### WHAT THE TASK REQUIRES
Each line below should be retyped exactly, with no pictures.

++++++

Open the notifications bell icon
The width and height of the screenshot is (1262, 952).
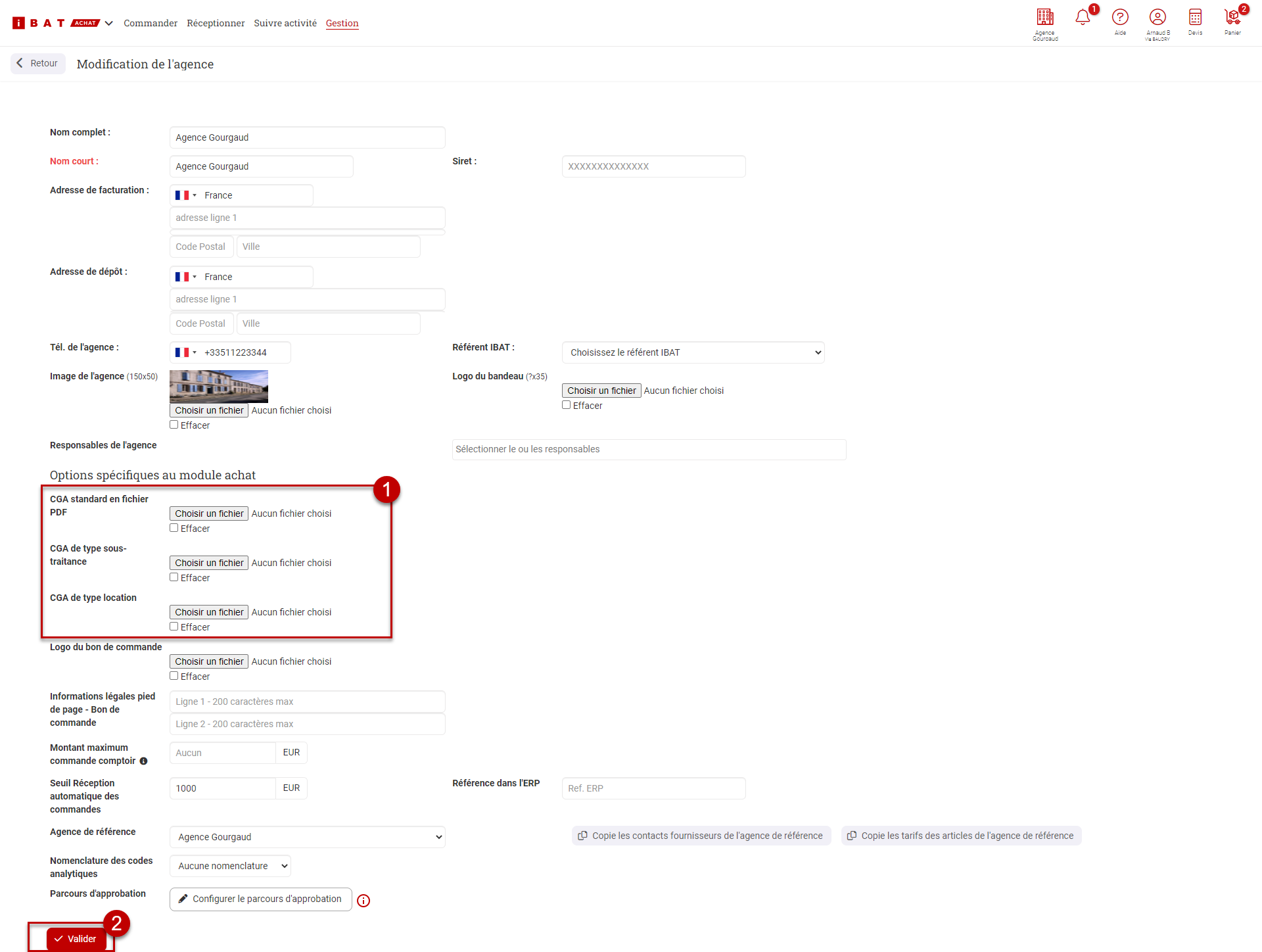tap(1082, 18)
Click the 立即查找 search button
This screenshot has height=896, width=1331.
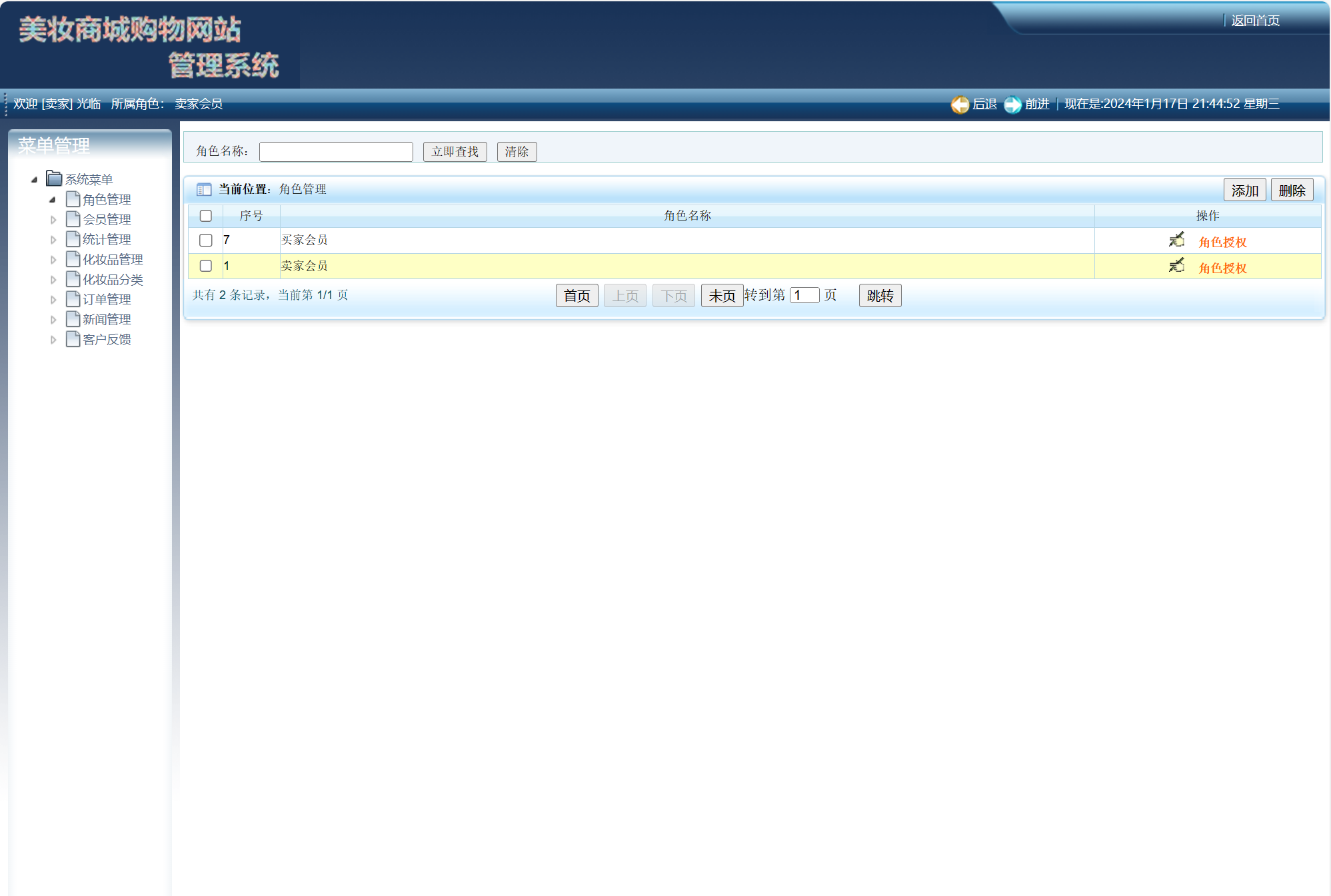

++++++

### RESPONSE TO THE EXERCISE
Open the notifications bell icon
The width and height of the screenshot is (1262, 952).
tap(1082, 18)
Click the 立即查找 search button
This screenshot has height=896, width=1331.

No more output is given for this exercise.